This soup tastes like the famous Tex-Mex King Ranch Chicken casserole and is comforting. It's easy to make in a slow cooker.
Ingredients: 1 lb boneless, skinless chicken breasts, diced. 1 can 10.5 oz cream of chicken soup. 1 can 10.5 oz cream of mushroom soup. 1 can 10 oz diced tomatoes with green chilies, undrained. 1 can 15 oz black beans, drained and rinsed. 1 can 15 oz corn kernels, drained. 1 onion, diced. 2 cloves garlic, minced. 1 teaspoon chili powder. 1 teaspoon cumin. 1/2 teaspoon paprika. 1/2 teaspoon dried oregano. Salt and pepper, to taste. 2 cups chicken broth. 1 cup shredded cheddar cheese.

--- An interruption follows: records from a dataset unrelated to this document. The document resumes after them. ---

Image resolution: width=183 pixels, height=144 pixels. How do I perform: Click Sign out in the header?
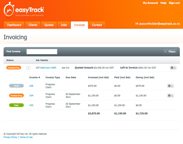174,3
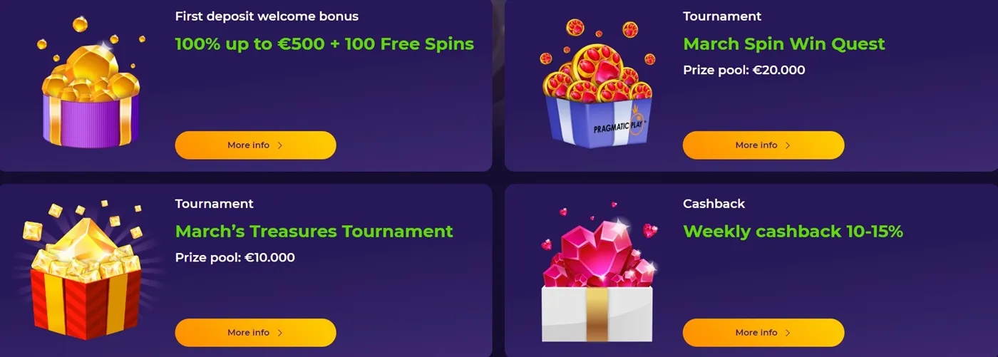Open More info for first deposit bonus

[255, 145]
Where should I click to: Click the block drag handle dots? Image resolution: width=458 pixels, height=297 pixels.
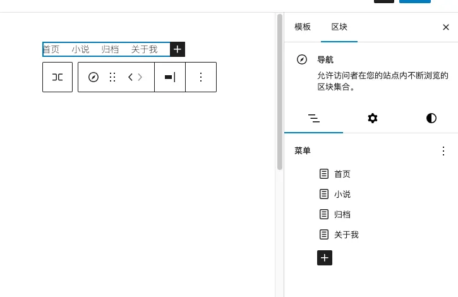coord(112,77)
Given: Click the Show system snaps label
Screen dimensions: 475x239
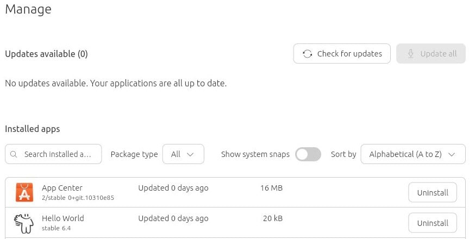Looking at the screenshot, I should pyautogui.click(x=255, y=154).
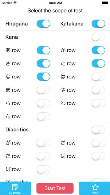The image size is (110, 195).
Task: Start the test with the red button
Action: 55,188
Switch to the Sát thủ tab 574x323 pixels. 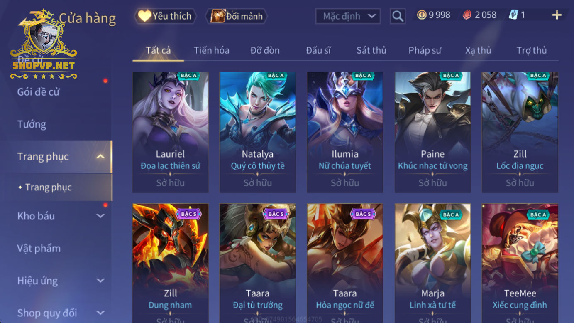[371, 50]
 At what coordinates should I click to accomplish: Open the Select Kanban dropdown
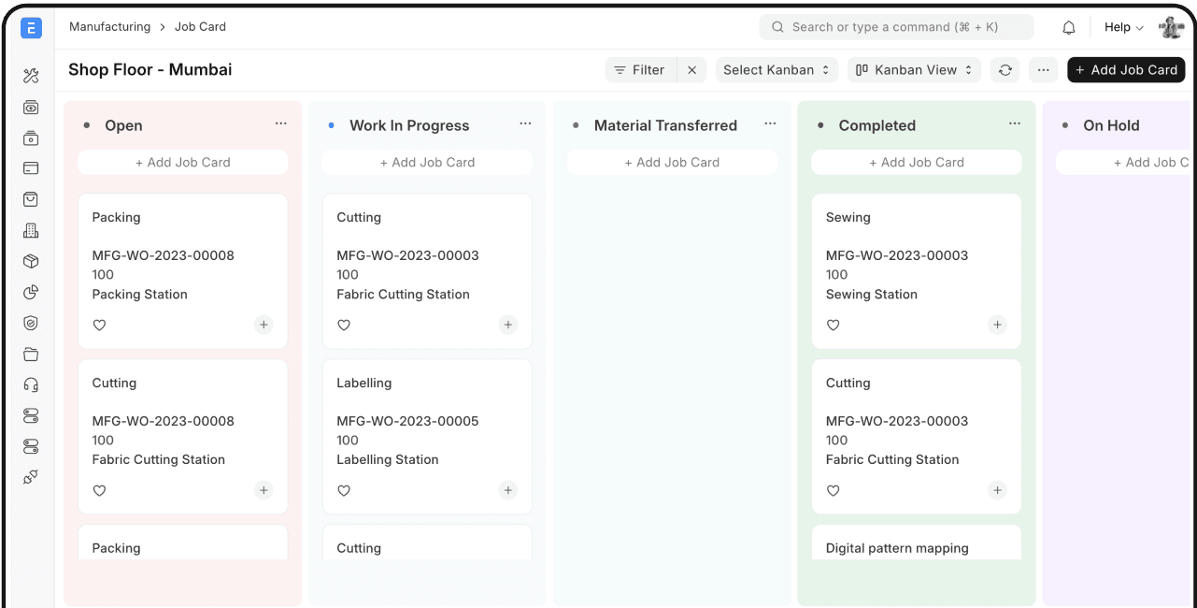point(777,69)
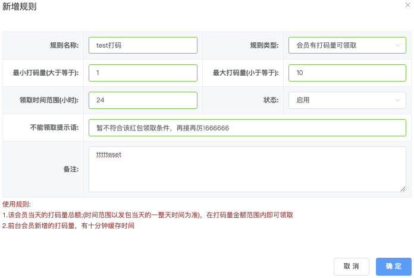Click inside the 备注 textarea
The width and height of the screenshot is (414, 278).
(247, 170)
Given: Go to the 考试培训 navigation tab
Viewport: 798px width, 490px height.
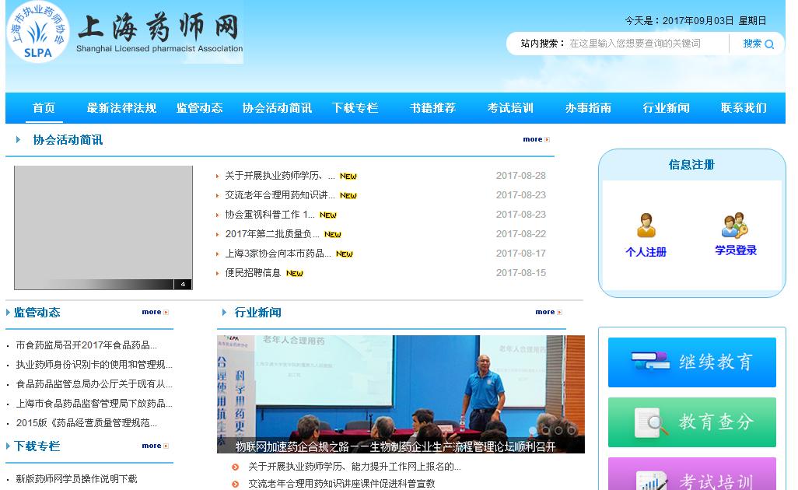Looking at the screenshot, I should pyautogui.click(x=510, y=108).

Tortilla strips or chips, for serving. Fresh cilantro, chopped, for garnish optional.
Instructions: In a slow cooker, combine diced chicken, cream of chicken soup, cream of mushroom soup, diced tomatoes with green chilies, black beans, corn, onion, garlic, chili powder, cumin, paprika, dried oregano, salt, and pepper. Pour in chicken broth and stir to combine all ingredients. Cover and cook on low for 6-8 hours or on high for 3-4 hours, until chicken is cooked through and flavors are well combined. Before serving, stir in shredded cheddar cheese until melted and fully incorporated. Serve hot with tortilla strips or chips, and garnish with fresh cilantro if desired.